No le presté mucha atención a lo dicho por la duquesa. Entendí sus palabras, pero me concentraba en sus pechos, que acababa de hacerse aumentar una medida. Se veían gloriosos. Dije:

—Tranquila, cariño. Ellen no es tan mala. Además, Elliot es uno de mis mejores amigos, así que echarlos está fuera de lugar —en el momento mismo en que dije esas palabras me di cuenta de que había cometido un error. Menos de un segundo después la duquesa me tiraba un golpe, concretamente una derecha cruzada, con la mano abierta.

Pero como llevaba sobrio un mes, mis reflejos eran como los de un gato y eludir el golpe me fue fácil. Dije:

—Tranquila, Nadine. No resulta tan fácil pegarme cuando estoy sobrio, ¿verdad? —Le sonreí con picardía, y ella me devolvió la sonrisa.

Abrazándome, dijo:

—Estoy muy orgullosa de ti. Ya eres otro. Hasta la espalda va mejor, ¿no?

—Un poco —respondí—. Ahora es soportable, pero aún no está del todo bien. Creo que ya ni siquiera siento deseos de tomar qualuuds. Y te amo más que nunca.

—Yo también te amo —dijo, haciendo un puchero—. Solo es que estoy enfadada porque Elliot y Ellen son malignos. Él tiene la peor de las influencias sobre ti, y si se queda más tiempo… bueno, ya sabes a qué me refiero. —Me dio un húmedo beso en los labios y apretó su vientre contra el mío.

Unos dos litros de sangre acudieron a mi entrepierna y, de pronto, me sentí mucho más dispuesto a comprender el punto de vista de la duquesa.

—Te propongo algo: si aceptas ser mi esclava sexual durante todo el fin de semana, mando a Elliot y a Ellen a un hotel, ¿de acuerdo?

La duquesa sonrió y se restregó contra el lugar justo.

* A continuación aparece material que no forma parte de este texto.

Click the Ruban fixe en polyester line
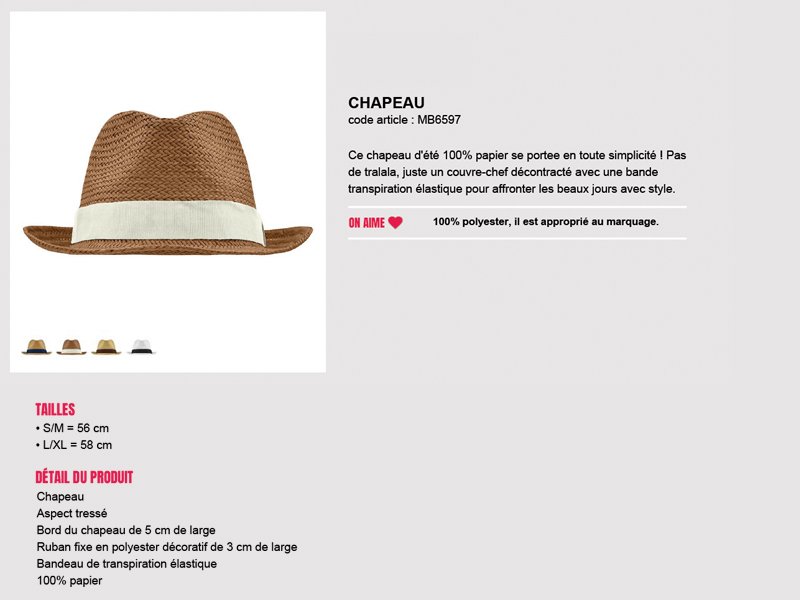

—Muy bien, querido. Ordena y obedezco. Solo sácalos de aquí y soy toda tuya.

Quince minutos más tarde, Elliot babeaba sobre su hamburguesa y yo hablaba por teléfono con Janet, diciéndole que reservara una habitación para él y Ellen en un lujoso hotel a unos treinta minutos de allí.

De pronto, y con la boca todavía llena de hamburguesa con queso, Elliot se levantó y se zambulló en la piscina. Al cabo de unos segundos emergió y me hizo señales de que me desafiaba a una carrera por debajo del agua. Era algo que siempre hacíamos: competir para ver quién nadaba más largos bajo el agua. Como Elliot se había criado junto al mar, era buen nadador y me llevaba alguna ventaja. Pero, dado su actual estado, me pareció que podía ganarle. Además, de adolescente fui socorrista, y también era un nadador bastante bueno. Nadamos cuatro largos cada uno. Empate. La duquesa se acercó al borde de la piscina y dijo:

—¿No os parece que ya va siendo hora de que crezcáis, grandullones? No me gusta ese juego. Es una estupidez. Alguna vez va a terminar mal. —Añadió—: ¿Y dónde está Elliot?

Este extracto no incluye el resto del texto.